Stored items
#####

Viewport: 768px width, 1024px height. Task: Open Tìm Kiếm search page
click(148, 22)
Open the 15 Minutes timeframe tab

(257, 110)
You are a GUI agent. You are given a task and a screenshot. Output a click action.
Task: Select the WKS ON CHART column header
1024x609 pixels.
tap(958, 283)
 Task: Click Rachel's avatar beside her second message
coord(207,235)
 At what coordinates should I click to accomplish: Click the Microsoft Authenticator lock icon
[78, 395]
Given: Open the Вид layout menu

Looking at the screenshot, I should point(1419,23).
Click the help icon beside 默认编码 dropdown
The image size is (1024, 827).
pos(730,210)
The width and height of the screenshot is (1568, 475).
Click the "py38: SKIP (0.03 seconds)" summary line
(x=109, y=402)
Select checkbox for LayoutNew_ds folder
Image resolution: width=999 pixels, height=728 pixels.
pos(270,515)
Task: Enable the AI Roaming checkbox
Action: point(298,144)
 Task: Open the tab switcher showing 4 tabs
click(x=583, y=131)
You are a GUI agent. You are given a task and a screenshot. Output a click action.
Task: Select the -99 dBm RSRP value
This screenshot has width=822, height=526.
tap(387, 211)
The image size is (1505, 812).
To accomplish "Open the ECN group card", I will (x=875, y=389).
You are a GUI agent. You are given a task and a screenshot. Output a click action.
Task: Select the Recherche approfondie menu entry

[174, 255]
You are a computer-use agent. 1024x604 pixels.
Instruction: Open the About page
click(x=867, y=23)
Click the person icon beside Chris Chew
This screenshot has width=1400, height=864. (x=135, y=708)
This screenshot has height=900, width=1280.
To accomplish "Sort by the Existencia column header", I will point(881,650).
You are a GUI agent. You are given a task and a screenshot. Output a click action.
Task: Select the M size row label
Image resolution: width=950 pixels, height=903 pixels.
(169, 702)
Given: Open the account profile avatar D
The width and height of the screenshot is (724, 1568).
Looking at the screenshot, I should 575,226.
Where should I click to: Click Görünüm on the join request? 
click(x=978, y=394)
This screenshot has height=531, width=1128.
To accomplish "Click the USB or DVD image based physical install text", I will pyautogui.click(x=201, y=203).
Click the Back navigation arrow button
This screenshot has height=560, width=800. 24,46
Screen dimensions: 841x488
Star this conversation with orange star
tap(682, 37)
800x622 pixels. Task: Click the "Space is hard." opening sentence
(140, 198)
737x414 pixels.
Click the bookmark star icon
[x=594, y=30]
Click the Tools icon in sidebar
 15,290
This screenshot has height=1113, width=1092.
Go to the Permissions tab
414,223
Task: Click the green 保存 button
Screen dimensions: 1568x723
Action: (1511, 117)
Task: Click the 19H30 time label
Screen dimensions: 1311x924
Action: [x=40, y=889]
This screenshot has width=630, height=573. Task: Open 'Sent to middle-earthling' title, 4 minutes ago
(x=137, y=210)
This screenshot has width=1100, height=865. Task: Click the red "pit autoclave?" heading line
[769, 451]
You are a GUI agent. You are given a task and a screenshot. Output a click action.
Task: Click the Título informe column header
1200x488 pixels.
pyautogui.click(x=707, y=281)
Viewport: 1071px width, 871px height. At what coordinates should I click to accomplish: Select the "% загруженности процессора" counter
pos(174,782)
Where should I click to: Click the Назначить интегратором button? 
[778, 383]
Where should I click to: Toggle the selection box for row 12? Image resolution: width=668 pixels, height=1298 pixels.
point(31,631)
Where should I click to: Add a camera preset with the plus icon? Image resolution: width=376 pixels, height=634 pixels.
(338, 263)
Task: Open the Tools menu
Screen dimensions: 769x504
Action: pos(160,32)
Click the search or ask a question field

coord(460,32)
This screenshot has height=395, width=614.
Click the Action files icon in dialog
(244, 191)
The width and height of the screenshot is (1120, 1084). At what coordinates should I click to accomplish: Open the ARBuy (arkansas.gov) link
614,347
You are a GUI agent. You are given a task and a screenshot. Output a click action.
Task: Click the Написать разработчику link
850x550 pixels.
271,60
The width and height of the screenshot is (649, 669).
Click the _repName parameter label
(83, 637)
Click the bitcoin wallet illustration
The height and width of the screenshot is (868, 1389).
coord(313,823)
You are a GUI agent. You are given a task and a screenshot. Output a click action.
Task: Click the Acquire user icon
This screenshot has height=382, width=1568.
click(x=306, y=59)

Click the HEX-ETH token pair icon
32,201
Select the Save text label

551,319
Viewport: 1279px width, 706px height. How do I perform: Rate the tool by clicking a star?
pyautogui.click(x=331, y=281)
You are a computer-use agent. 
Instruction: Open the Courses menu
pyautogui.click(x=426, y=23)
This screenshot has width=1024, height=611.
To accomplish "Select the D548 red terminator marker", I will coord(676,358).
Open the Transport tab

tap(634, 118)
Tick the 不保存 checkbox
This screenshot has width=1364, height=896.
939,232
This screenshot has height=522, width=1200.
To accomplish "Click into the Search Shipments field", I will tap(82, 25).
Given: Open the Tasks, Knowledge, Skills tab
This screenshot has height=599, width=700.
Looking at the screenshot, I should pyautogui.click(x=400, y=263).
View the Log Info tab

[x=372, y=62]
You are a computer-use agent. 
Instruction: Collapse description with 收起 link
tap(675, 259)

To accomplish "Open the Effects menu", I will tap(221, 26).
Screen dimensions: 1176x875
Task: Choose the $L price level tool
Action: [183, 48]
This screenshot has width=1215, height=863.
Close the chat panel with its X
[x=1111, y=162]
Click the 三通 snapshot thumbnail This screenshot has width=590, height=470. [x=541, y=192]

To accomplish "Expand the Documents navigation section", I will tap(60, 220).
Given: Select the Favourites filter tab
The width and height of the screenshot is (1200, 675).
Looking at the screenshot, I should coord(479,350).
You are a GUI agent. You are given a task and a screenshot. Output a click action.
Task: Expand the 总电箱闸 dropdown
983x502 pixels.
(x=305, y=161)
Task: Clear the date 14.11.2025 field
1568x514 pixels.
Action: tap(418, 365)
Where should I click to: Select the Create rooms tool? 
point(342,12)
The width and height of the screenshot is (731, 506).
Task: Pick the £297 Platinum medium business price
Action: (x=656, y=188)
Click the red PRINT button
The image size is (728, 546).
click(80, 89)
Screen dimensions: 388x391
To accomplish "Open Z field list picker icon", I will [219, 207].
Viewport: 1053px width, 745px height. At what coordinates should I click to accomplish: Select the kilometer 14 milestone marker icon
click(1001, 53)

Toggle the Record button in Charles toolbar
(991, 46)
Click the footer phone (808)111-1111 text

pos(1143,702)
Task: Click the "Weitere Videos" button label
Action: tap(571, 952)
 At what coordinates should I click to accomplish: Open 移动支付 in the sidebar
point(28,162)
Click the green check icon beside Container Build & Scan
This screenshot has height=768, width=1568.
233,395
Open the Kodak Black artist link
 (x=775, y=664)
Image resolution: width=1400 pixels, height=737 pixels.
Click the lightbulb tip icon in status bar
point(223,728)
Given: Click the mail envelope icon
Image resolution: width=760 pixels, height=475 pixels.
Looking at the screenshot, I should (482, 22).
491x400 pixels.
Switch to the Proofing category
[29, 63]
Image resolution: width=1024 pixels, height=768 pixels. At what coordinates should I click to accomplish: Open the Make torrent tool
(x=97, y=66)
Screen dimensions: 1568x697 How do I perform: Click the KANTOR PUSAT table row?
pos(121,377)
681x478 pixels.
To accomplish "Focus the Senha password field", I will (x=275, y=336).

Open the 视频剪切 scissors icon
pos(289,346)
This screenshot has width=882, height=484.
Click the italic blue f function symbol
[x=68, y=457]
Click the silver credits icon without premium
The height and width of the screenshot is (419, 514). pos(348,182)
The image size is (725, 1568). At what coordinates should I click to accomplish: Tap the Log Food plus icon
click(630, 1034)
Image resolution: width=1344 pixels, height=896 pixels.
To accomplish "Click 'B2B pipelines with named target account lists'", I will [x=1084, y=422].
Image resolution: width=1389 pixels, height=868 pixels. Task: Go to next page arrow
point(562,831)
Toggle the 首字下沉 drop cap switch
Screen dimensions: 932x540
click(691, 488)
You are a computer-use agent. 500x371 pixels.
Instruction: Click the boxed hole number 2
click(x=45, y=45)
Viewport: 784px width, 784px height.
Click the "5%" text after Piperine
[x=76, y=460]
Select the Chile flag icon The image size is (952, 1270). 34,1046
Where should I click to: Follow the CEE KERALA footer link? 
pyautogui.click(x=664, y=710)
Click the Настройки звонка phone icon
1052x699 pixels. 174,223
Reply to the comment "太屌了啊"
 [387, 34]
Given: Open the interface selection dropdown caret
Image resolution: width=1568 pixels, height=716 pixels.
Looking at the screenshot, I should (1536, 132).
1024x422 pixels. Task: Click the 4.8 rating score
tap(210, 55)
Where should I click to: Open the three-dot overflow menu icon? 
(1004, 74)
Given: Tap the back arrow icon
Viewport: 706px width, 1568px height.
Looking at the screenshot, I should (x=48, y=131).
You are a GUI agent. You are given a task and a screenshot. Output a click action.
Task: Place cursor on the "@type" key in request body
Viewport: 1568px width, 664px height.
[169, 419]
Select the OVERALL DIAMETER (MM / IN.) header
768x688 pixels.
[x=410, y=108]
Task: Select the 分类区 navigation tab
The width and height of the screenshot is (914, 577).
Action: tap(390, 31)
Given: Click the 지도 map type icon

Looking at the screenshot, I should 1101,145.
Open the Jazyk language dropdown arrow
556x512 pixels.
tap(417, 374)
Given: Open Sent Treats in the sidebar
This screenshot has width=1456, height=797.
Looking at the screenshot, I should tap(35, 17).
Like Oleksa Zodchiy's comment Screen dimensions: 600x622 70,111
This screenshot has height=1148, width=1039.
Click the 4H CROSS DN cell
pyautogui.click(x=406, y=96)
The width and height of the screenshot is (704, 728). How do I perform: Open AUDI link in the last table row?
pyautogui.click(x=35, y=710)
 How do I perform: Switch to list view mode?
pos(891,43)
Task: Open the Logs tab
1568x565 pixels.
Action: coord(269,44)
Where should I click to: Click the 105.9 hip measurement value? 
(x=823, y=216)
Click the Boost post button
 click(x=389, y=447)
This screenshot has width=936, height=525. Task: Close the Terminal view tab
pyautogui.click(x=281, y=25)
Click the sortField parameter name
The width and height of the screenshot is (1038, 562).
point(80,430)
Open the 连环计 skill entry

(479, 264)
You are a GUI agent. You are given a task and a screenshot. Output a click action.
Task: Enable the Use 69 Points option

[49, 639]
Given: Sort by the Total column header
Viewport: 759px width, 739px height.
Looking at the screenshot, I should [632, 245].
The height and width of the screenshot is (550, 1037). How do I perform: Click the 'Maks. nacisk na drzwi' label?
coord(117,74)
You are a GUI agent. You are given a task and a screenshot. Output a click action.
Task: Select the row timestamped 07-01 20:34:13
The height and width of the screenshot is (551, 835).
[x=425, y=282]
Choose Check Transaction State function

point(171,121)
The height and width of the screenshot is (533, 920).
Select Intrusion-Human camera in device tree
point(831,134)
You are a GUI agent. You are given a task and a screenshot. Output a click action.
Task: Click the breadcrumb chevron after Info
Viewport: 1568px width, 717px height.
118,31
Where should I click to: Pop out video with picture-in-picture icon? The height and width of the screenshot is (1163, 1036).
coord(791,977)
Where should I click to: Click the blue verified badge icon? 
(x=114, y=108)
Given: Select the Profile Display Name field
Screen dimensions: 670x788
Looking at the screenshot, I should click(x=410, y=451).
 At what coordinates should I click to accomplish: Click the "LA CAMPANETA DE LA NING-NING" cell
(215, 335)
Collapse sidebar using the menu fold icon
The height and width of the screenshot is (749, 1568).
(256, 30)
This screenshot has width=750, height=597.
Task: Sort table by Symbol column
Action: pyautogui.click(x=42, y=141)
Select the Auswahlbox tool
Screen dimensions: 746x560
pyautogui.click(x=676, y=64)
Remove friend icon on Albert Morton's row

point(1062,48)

#####

§ Activity
Determine how many lines of the data contain "computer" and give nothing but that number.

§ Response box
4